Quando o PT e Dilma transformaram os adversários em verdadeiros satãs,
que fariam o país recuar nas conquistas sociais; quando os acusaram de
representantes de “fantasmas do passado” — sim, essa expressão foi
empregada; quando lhes atribuíram um passado que não tiveram e intenção
que não teriam, será que a presidente e seu partido expressavam, de
fato, fé na democracia?
Quando a
chefe da nação, ainda que nas vestes da candidata, investe contra um
veículo de comunicação que apenas cumpriu o seu dever, estimulando
milicianos a atacar uma empresa jornalística, onde estava essa Dilma que
agora veste o branco? Quando Lula comparou os opositores do PT a
nazistas, acusando-os de golpistas, onde estava o PT da paz e do
entendimento? “Ah, mas Aécio Neves não criticou Dilma?” É certo que sim!
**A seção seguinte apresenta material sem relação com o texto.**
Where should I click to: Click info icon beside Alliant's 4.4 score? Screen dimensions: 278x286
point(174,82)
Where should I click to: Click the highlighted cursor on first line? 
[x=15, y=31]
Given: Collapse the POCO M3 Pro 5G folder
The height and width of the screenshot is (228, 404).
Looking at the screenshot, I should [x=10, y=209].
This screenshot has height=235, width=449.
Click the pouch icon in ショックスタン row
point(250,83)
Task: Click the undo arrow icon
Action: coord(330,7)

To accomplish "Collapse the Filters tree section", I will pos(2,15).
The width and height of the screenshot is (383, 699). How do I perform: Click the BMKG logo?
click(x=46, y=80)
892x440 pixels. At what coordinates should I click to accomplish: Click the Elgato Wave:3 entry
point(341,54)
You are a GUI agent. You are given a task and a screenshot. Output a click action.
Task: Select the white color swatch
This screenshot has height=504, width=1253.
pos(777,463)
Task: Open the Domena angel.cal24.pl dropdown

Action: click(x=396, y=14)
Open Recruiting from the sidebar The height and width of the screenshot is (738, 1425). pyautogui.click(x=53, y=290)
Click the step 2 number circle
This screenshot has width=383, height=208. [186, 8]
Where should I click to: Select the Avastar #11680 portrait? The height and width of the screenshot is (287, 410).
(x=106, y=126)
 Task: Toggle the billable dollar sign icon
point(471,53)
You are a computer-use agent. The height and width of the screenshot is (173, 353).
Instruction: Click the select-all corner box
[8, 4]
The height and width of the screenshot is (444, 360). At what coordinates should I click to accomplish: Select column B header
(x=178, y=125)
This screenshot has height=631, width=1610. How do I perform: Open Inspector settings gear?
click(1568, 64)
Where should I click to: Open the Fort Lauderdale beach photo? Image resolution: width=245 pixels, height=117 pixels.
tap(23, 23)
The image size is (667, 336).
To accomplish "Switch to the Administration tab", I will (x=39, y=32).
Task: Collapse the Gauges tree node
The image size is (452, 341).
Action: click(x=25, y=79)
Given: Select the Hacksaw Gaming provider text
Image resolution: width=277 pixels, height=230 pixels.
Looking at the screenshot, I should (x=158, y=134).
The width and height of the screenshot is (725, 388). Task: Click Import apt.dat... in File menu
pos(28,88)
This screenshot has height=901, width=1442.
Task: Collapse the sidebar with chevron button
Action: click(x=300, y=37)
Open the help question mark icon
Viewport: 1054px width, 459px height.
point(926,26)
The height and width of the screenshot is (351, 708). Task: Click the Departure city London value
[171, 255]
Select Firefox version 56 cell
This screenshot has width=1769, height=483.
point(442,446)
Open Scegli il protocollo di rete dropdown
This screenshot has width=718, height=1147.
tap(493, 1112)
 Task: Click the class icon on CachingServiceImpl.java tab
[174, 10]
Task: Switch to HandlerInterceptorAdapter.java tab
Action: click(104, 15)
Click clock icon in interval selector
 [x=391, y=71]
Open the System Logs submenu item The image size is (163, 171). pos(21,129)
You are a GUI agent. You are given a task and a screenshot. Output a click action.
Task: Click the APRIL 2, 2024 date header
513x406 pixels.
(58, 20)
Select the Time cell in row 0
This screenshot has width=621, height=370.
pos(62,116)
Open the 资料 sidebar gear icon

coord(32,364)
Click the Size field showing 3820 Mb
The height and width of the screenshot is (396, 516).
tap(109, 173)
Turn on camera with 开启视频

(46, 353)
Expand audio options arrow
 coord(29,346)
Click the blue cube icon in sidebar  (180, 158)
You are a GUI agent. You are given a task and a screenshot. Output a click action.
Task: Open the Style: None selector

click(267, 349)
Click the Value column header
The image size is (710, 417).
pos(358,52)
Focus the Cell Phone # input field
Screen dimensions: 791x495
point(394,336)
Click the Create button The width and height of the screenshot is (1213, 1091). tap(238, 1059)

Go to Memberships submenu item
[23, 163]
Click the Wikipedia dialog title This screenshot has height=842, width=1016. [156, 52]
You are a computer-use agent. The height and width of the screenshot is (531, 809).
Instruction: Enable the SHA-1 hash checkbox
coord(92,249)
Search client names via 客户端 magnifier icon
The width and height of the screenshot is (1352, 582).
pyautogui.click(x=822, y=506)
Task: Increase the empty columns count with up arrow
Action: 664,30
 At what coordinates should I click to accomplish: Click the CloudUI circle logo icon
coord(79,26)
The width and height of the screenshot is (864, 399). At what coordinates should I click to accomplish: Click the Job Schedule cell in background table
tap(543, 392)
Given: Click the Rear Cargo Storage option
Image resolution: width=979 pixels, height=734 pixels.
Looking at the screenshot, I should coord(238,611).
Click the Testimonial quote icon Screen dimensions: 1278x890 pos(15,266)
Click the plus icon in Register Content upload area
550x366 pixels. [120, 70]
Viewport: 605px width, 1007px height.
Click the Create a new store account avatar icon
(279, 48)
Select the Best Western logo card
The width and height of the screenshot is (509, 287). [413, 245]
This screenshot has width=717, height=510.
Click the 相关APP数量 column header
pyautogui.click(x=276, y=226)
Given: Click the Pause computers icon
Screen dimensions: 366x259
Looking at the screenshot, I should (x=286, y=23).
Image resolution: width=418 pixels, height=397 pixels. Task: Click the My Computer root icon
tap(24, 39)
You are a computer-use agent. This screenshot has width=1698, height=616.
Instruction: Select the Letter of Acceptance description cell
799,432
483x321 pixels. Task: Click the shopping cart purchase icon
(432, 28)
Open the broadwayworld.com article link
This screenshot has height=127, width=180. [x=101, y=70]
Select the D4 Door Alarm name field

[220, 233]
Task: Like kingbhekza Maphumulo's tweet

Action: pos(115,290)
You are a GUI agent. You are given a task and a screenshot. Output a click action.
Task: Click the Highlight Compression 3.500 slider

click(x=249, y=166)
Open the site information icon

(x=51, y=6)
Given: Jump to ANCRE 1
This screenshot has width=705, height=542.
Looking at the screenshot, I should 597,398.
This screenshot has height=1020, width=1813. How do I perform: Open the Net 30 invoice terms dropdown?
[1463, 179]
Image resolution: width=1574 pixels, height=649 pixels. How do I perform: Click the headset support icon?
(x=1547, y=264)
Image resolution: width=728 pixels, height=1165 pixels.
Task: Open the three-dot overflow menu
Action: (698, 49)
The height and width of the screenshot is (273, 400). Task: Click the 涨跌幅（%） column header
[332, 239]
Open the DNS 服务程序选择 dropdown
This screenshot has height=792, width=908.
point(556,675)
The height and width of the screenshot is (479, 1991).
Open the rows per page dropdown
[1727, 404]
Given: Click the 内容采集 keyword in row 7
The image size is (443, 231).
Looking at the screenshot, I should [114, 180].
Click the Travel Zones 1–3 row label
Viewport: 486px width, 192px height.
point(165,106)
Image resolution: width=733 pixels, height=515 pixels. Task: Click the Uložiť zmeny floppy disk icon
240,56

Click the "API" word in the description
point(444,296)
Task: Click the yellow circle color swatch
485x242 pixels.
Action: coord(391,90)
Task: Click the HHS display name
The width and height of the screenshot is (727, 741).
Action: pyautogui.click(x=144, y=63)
Mas nunca deixou de reconhecer avanços nas gestões petistas. Uma coisa é
criticar a condução de políticas; outra, distinta, é acusar o
adversário de articular, de forma deliberada, o mal do país.
A fala
pacificadora de Dilma não me convence — até porque Gilberto Carvalho,
seu secretário-geral da Presidência, quase ao mesmo tempo, falava uma
linguagem de guerra. Tratarei dele em outra oportunidade. E não me
convence por quê? Porque Dilma afirmou que a principal e mais urgente
tarefa de seu governo é a reforma política. Ainda voltarei muitas vezes a
esse assunto. Mas a tese é falaciosa. Diz a presidente reeleita que
pretende conduzir o debate por meio de plebiscito — para que e com que
pergunta? Em debates na TV, expressou o entendimento absurdo de que o
mal essencial do nosso sistema está no financiamento de campanhas por
empresas. Errado! O mal essencial no que diz respeito ao Estado está no
aparelhamento do bem público em favor de partidos e camarilhas. Ou não
vimos um agente do petismo, disfarçado de presidente da Agência Nacional
de Águas, a fazer proselitismo eleitoral em São Paulo de maneira
descarada?
Ignorar a
crise de fundamentos — para ser genérico — que hoje assola a economia
brasileira e que deixa o país sem perspectiva de futuro para brincar de
plebiscito, constituinte exclusiva, como ela já defendeu, e reforma
política corresponde a apagar incêndio com gasolina. Dilma não tenha a
ilusão de que gozará de um período de lua de mel. Com ou sem razão,
espero que sem (e também sobre isso falarei em outra ocasião), naquelas
partes do Brasil em que pouco se olha quem sobe ou desce a rampa,
desconfia-se até da inviolabilidade das urnas eleitorais.
Se a dita
reforma política vai ser o seu “chamamento à união”, então, posso
afirmar, com pouca chance de errar, que ela está é querendo provocar
ainda mais conflitos. Não adianta vestir um terninho branco quando a
alma segue vermelha, governanta.
Em seu
discurso, Dilma insiste que o Brasil votou para mudar — é, talvez para
que o governo mude os métodos. No que concerne às instituições, o voto
crescente é para “conservar” — no caso, conservar instituições. Espero
que também as oposições se deem conta disso e não tergiversem, como já
fizeram no passado, na defesa dos fundamentos da democracia
representativa.
No que me
diz respeito, é preciso bem mais do que um terninho branco para me
comover. Ademais, sigo a máxima de que um indivíduo se dá a conhecer
muito mais por seus atos do que por suas palavras.
As
palavras recentes da presidente-candidata estimularam uma milícia de
vagabundos a atacar uma empresa de comunicação. Por enquanto, não tem a
minha simpatia nem meu voto pessoal de confiança — sei que é irrelevante
para ela, mas é meu, e dele, cuido eu. E também não consigo imaginar
que alguém que proponha constituinte exclusiva para fazer reforma
política esteja com boa intenção. Bondade assim, já vi antes na
Venezuela, no Equador e na Bolívia.
Ainda não será desta vez que Dilma vai sentir falta do meu mel.